I’ve always been more of an incrementalist by nature when it comes to change. When I started reading philosophy and sociology in high school, I was most attracted to the Fabian socialists of the late 19th and early 20th century who believed in a slow, natural evolution to a more just society. I’m starting to think I’ve been wrong for most of the last few decades and that maybe it is time to pull a whole lot of rotted structures down completely and begin again. It’s become a lot easier for me to see how the Jacobins and Trotskyites of the world were able to move forward as quickly and decisively as they did at their particular historical moments. I think we’re racing towards a similar inflection point and it’s going to be here faster than any of us can believe. Steve, who was very much a child of the 60s and described himself as a communist when he was asked what his political philosophy was, would have been very much in his element if he were here today. I think Tommy was seeing where we were headed fairly clearly before his death and was planning on coping with it by ignoring it and throwing himself into his work.


And that’s what I am likely to be doing as well – there are patients to care for, systems of health care that remain imperfect to which I can contribute a few innovative ideas. I have people to mentor, theater groups to support through a very tough time, friends to counsel. I’m not able to fix the problems of the country, much less the world, I can only, like Voltaire writes, cultivate my garden without regret for yesterday or hope for tomorrow. I don’t like that sentiment. I’m a big believer in hope. The idea that things will get better is what motivates me to get up in the morning and throw myself back into the fray.
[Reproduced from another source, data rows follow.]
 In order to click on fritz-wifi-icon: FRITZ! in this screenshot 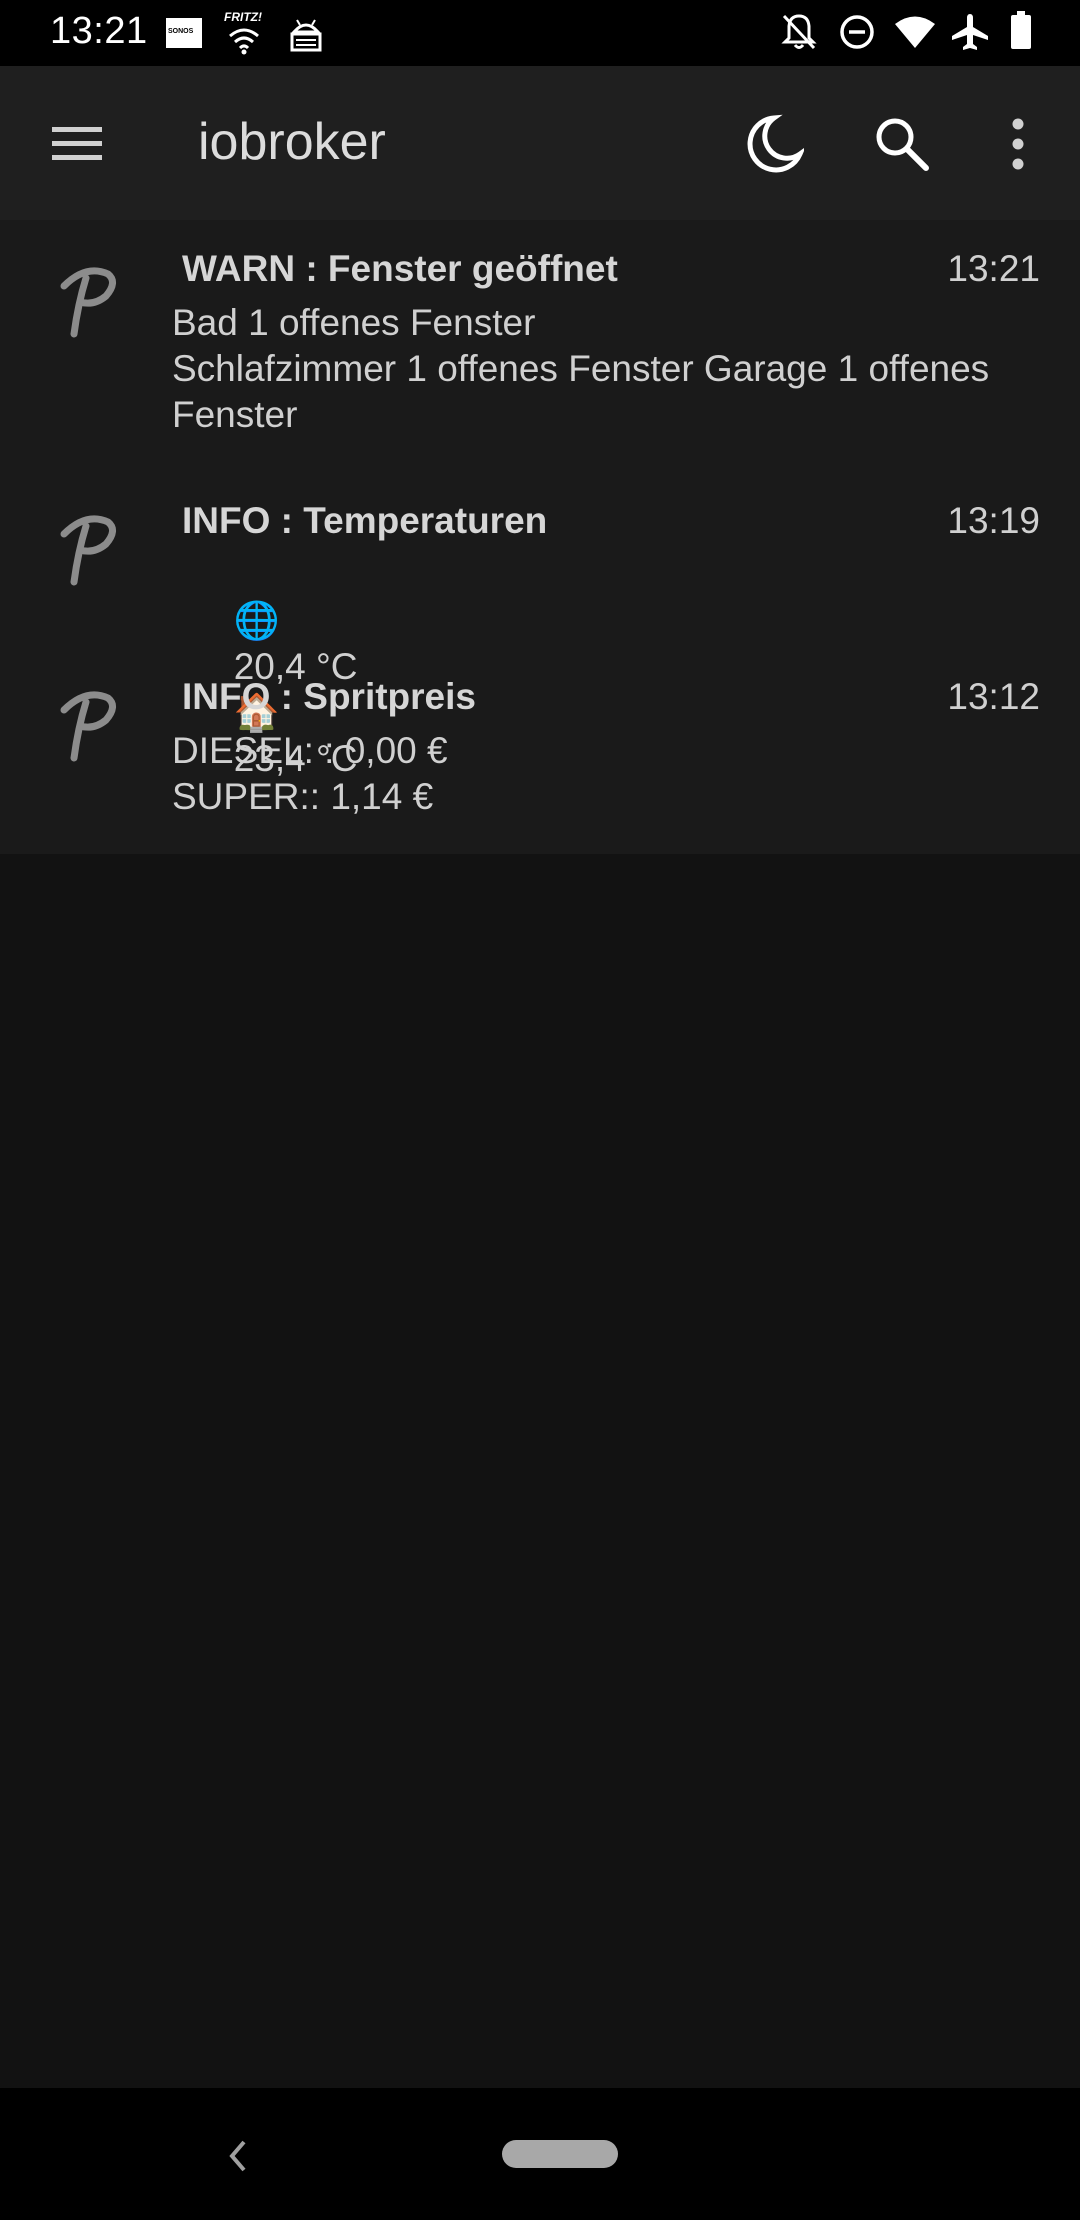, I will do `click(244, 33)`.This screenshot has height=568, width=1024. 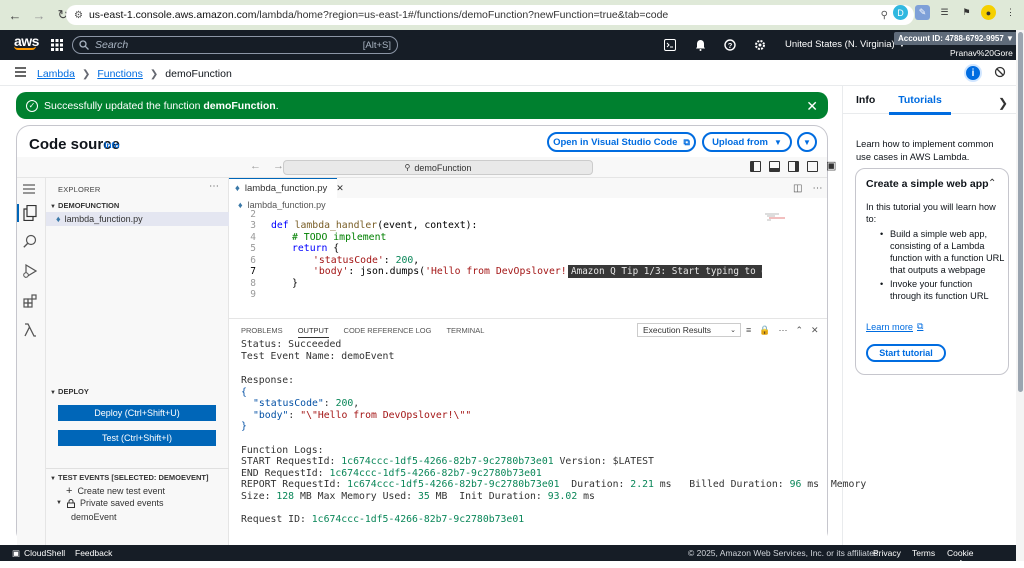 What do you see at coordinates (956, 38) in the screenshot?
I see `account-id-badge: Account ID: 4788-6792-9957 ▼` at bounding box center [956, 38].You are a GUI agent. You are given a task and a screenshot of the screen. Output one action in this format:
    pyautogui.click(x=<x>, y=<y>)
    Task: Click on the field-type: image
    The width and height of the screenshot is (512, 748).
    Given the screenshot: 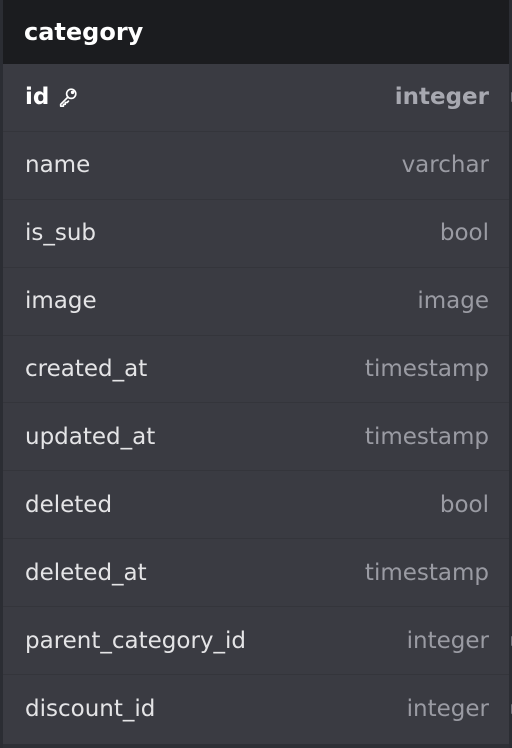 What is the action you would take?
    pyautogui.click(x=453, y=302)
    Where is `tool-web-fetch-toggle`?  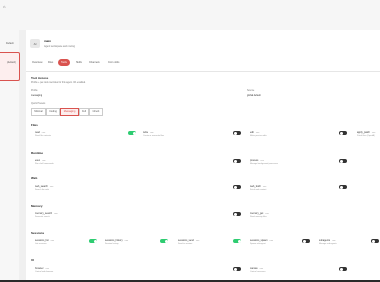
tool-web-fetch-toggle is located at coordinates (343, 187).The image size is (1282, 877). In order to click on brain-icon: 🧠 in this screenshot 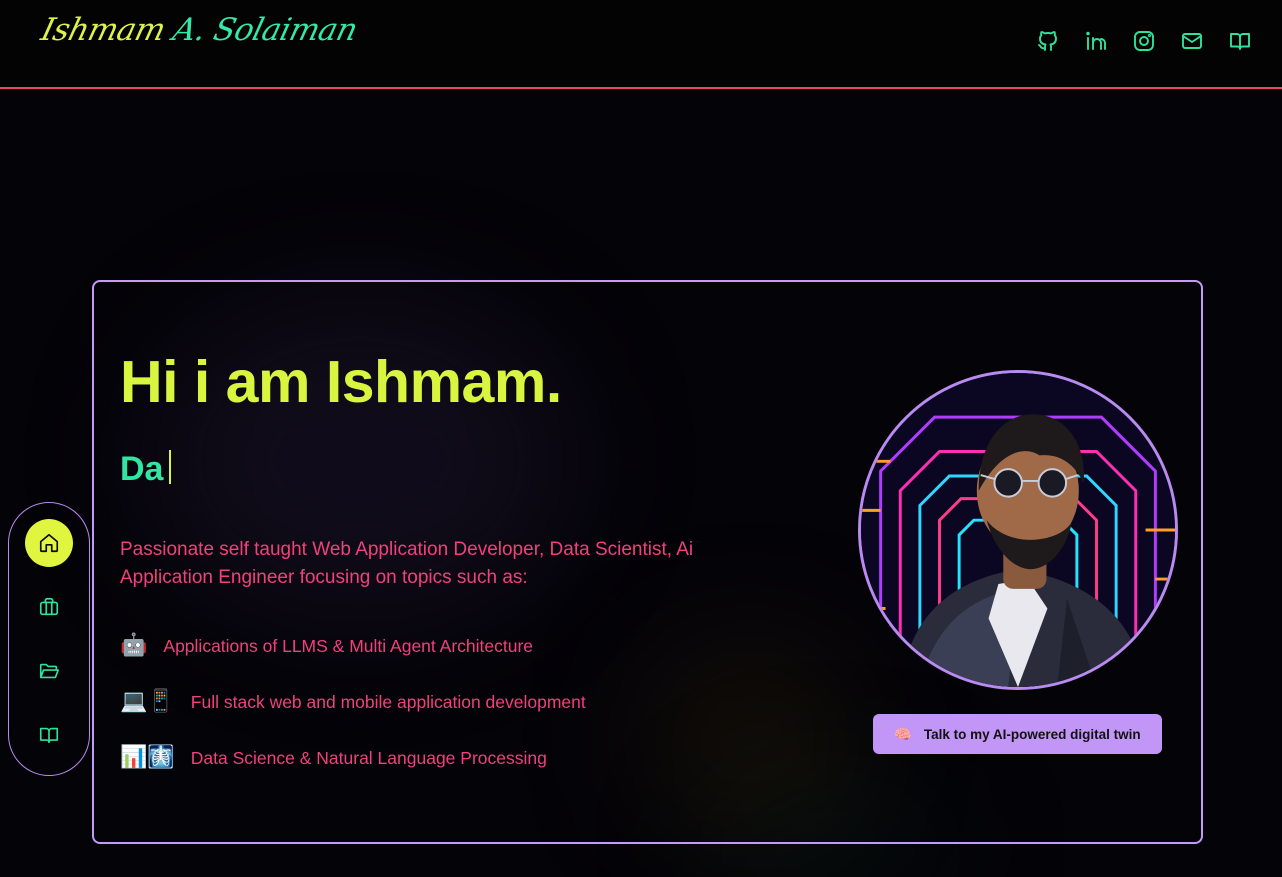, I will do `click(903, 734)`.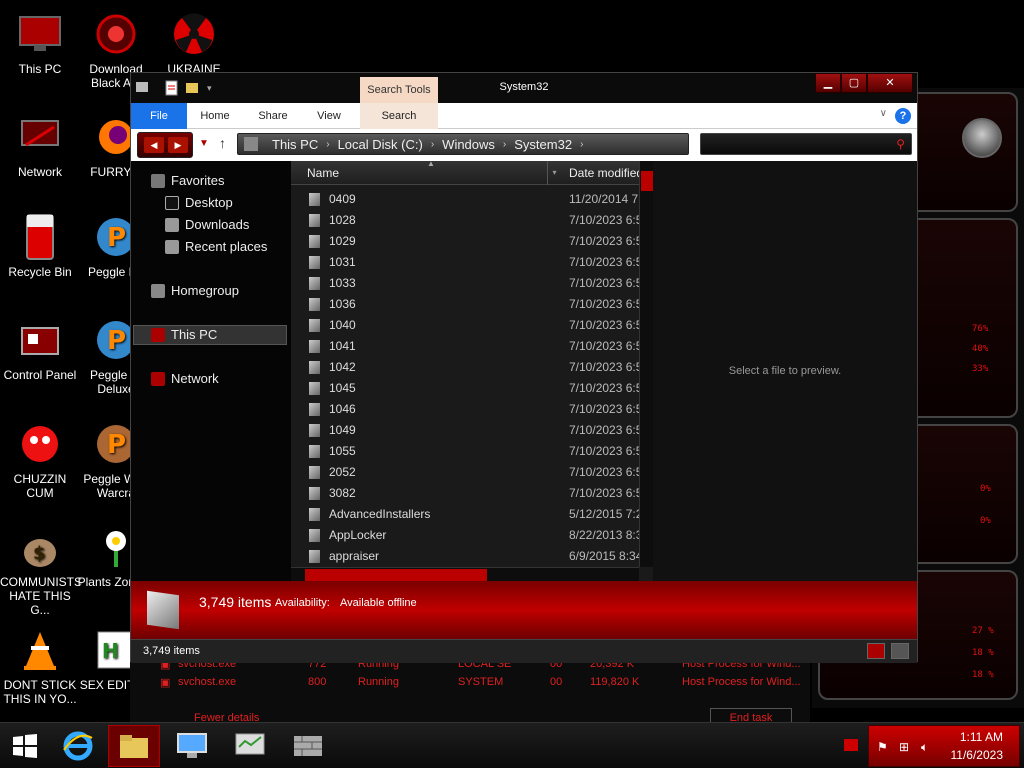  What do you see at coordinates (204, 144) in the screenshot?
I see `recent-locations-dropdown: ▼` at bounding box center [204, 144].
Dorothea Puente being escorted back to Sacramento for trial after having fled to Los Angeles


A relatively morbid story from my past has been running through my head the last few days. I have no idea why it’s popped up but it’s not going away and that usually means something. It took place in the fall of 1988, about six months after I had moved from Seattle to Sacramento for my residency. I was at a bit of a low point. Internship is hard. I was trying to deal with my sexuality and had not yet come out. I was in the midst of a disastrous off again on again relationship that was deteriorating. (I met Steve about three months after this and started to put my life back together then.) I was driving home to my apartment in midtown Sacramento after a long on call shift at the Kaiser hospital in the North part of town. As I turned up F street from 12th, I ran into a huge phalanx of police cars, lights flashing blocking the traffic. I detoured around wondering what in the heck was going on but was too tired to do anything but go home and drop into bed. In the next morning’s paper, the headline read multiple bodies found buried in the backyard of a boarding house at 15th and F streets. (I lived at 16th and H so it was only a couple of blocks away). Eventually it all came out that Dorothea Puente, who operated a boarding house at the address, had been murdering her tenants, burying them in the back yard and cashing their social security checks for years. It’s not often that you live a few blocks away from a little old lady serial killer and she was the talk of the town for the next few months. Steve bought a T-shirt with a cartoon of her in her trademark red coat holding a shovel standing in front of the house with the legend ‘Sacramento: I Dig It’ on it. He had it for years and loved wearing it on out of town vacations. I may still have it buried in a box somewhere.


Why is that one floating to the surface? Is the connection death? Is it the duplicity of the monster hidden behind a benign surface? Is it fear of aging into being a vulnerable elder? Am I getting some sort of weird vibe from one of my new neighbors? I don’t know. Maybe I’ll figure it out, maybe I won’t. In the meantime, it’s time for a nightcap, Netflix and bed.

2 thoughts on “September 9, 2020

  1. It is stunning to find out that Trump admits (on tape!) that he WAS INFORMED how infectious and serious Covid 19. And he pretended it would just all go away. Or is it so surprising?
    I hope the swamped Trump boats are an indication his campaign is also sinking. I am surprised his war chest is running out of money.